As maiores empresas de tecnologia do mundo assinaram recentemente voluntariamente um acordo para evitar que ferramentas de IA interfiram nas eleições. Por exemplo, a empresa proprietária do Instagram e do Facebook anunciou que começará a rotular os deepfakes que aparecem em suas plataformas.
Mas aplicativos como o serviço de bate-papo Telegram têm dificuldade em controlar deepfakes. O serviço de chat Telegram não assinou acordo voluntário e utiliza chats criptografados e difíceis de monitorar.
Alguns especialistas temem que os esforços para conter os deepfakes de IA possam ter consequências indesejadas.

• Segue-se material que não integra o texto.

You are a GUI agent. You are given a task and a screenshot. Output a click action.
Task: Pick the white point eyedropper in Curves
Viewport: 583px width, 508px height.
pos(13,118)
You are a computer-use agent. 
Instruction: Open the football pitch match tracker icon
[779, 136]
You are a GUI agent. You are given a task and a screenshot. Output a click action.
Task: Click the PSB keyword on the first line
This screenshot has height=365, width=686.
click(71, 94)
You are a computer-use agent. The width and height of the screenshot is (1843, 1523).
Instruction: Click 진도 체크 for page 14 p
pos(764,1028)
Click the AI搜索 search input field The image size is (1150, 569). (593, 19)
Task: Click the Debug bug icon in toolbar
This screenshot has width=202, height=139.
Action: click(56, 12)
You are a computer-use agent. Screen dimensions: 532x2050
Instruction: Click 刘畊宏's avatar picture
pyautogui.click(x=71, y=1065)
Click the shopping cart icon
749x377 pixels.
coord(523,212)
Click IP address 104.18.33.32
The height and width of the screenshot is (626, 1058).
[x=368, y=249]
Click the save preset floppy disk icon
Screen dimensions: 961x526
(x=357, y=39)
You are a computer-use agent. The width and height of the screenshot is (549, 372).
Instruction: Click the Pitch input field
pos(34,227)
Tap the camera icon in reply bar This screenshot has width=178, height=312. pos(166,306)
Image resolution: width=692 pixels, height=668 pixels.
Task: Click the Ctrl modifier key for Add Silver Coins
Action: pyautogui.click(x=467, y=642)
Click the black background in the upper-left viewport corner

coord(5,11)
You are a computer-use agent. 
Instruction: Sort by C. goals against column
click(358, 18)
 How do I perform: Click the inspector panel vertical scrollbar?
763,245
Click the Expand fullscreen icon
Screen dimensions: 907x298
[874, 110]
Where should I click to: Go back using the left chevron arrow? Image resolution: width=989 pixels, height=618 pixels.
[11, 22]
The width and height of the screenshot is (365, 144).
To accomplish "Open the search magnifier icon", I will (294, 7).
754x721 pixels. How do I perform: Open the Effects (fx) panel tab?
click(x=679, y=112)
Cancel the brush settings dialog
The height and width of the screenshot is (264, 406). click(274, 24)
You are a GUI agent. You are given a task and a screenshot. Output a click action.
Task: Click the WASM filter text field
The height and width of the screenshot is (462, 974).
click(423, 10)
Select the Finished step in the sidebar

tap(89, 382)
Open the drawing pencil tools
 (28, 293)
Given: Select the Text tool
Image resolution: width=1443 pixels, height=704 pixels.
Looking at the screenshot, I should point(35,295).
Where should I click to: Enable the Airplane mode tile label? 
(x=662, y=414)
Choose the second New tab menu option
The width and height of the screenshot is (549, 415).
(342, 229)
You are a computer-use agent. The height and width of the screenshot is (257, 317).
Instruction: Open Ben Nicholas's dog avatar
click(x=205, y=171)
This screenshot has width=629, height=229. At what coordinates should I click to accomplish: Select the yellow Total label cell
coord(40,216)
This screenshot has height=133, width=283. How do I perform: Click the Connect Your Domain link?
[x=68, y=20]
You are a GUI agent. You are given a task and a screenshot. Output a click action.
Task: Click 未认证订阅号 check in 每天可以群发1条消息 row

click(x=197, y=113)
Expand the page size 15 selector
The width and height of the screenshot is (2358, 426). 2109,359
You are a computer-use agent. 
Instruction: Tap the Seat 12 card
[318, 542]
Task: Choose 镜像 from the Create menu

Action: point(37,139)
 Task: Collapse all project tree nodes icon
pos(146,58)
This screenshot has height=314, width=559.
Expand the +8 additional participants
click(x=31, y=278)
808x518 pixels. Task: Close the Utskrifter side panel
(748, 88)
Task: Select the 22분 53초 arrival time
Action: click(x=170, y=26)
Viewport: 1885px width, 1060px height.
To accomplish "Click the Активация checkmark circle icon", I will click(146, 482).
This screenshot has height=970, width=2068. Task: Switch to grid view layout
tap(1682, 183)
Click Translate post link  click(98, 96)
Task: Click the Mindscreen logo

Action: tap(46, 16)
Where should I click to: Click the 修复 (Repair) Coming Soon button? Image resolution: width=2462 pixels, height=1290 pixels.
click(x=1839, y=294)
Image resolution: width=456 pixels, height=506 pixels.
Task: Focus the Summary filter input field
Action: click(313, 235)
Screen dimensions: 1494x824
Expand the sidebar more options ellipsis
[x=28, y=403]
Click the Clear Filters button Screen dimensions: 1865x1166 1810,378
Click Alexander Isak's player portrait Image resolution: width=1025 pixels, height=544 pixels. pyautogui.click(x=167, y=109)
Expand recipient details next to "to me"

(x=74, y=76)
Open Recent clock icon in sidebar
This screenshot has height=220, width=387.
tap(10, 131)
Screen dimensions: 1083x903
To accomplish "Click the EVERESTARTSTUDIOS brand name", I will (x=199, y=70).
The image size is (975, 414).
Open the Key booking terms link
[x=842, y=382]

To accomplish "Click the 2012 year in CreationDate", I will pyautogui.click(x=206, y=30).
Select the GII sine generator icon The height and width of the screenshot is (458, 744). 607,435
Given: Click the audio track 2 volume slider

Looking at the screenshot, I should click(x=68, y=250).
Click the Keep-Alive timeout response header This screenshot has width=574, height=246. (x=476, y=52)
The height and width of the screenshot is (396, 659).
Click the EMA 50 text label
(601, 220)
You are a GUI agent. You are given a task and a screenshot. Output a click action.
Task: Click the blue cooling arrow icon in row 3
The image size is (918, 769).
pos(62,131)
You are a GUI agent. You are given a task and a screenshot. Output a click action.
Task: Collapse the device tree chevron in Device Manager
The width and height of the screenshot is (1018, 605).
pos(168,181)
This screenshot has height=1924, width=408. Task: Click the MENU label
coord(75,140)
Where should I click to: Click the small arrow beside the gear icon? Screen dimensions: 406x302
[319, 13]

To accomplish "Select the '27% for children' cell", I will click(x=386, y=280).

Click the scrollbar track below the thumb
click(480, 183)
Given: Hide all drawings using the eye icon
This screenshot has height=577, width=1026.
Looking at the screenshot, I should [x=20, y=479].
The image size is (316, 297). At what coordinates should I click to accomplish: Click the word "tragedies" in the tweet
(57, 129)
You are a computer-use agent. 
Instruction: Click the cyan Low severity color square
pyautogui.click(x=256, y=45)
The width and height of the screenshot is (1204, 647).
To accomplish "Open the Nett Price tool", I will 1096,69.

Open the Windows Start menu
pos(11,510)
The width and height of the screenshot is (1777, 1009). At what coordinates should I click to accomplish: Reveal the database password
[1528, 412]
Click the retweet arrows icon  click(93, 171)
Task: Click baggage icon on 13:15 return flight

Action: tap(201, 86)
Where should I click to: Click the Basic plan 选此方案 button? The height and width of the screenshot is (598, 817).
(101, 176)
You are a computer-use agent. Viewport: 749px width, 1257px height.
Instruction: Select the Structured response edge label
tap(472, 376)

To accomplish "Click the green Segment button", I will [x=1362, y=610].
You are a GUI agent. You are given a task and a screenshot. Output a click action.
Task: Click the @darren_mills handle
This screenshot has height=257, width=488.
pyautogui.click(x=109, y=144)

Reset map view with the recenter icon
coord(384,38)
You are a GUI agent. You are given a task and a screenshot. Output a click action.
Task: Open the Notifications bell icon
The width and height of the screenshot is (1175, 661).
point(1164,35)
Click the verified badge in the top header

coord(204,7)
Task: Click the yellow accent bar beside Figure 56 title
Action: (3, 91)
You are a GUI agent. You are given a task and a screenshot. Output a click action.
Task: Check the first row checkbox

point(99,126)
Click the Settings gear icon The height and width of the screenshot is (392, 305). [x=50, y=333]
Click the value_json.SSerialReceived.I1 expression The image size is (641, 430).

Tim Harper, analista político sênior do Centro de Tecnologia Democrática em Washington, disse que governos e empresas bem-intencionados caminham na linha “muito tênue” entre comentários políticos e “uma tentativa ilegal de difamar um candidato”. possibilidade de atropelamento.
Os principais serviços generativos de IA têm regras que limitam a desinformação política. Mas os especialistas dizem que ainda é muito fácil contornar as restrições da plataforma ou utilizar serviços alternativos que não tenham salvaguardas semelhantes.
Mesmo sem intenções maliciosas, o uso crescente de IA é problemático. Muitos chatbots populares com tecnologia de IA ainda divulgam informações falsas e enganosas que podem privar os eleitores de direitos.
E o software não é a única ameaça. Os candidatos podem tentar enganar os eleitores alegando que os eventos reais que são vistos contra eles foram fabricados pela IA.
“Um mundo em que tudo é questionável, um mundo em que todos podem escolher em que acreditar, é também um mundo muito difícil para uma democracia próspera”, disse Lisa Leppel, pesquisadora da Fundação Internacional de Sistemas Eleitorais em Arlington, Virgínia. ele diz.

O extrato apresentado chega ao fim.